Assignment:
Scan the material that follows. Copy every line containing the word "agent".

Data records:
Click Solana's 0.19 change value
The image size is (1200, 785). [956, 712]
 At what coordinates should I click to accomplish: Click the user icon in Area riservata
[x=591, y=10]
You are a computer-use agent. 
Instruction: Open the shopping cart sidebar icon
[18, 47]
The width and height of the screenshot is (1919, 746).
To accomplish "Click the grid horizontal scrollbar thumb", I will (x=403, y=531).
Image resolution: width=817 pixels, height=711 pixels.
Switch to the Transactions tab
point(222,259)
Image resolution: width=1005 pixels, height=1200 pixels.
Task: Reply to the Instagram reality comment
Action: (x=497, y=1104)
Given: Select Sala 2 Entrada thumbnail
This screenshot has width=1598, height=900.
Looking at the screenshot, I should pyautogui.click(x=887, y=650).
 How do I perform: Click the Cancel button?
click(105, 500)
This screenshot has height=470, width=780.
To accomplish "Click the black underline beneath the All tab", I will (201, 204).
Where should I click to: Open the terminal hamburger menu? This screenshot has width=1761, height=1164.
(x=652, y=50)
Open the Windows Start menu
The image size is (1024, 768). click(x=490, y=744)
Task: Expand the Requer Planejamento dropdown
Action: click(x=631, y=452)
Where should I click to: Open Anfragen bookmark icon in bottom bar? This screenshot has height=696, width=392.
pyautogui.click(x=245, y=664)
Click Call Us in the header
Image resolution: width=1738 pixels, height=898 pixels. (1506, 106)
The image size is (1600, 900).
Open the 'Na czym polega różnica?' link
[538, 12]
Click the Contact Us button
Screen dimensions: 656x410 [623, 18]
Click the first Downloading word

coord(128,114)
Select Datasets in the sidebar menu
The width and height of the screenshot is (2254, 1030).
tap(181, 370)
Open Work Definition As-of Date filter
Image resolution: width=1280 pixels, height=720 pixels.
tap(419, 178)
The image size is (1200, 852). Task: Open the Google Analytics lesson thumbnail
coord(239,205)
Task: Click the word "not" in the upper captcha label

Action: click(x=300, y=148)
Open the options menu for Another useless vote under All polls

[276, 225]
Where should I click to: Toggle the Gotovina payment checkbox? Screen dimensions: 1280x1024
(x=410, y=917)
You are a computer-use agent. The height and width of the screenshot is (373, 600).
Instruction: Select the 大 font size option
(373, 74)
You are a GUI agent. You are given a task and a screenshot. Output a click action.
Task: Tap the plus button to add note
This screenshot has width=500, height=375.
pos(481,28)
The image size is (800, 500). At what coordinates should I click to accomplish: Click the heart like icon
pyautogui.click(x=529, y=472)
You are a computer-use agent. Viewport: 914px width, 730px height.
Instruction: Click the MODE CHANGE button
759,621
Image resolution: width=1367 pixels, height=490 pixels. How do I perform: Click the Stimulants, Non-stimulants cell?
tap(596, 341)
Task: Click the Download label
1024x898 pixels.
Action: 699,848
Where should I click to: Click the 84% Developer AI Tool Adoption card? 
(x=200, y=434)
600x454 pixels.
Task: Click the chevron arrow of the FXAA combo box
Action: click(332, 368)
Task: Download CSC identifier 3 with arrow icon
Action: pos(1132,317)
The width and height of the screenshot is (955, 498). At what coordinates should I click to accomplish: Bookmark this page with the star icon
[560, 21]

Output of the task:
You are a computer-use agent. 
You are a computer-use agent. The height and width of the screenshot is (373, 600).
You are a GUI agent. You are given a task and a screenshot. Output a click action.
You are a computer-use agent. Viewport: 914px width, 730px height.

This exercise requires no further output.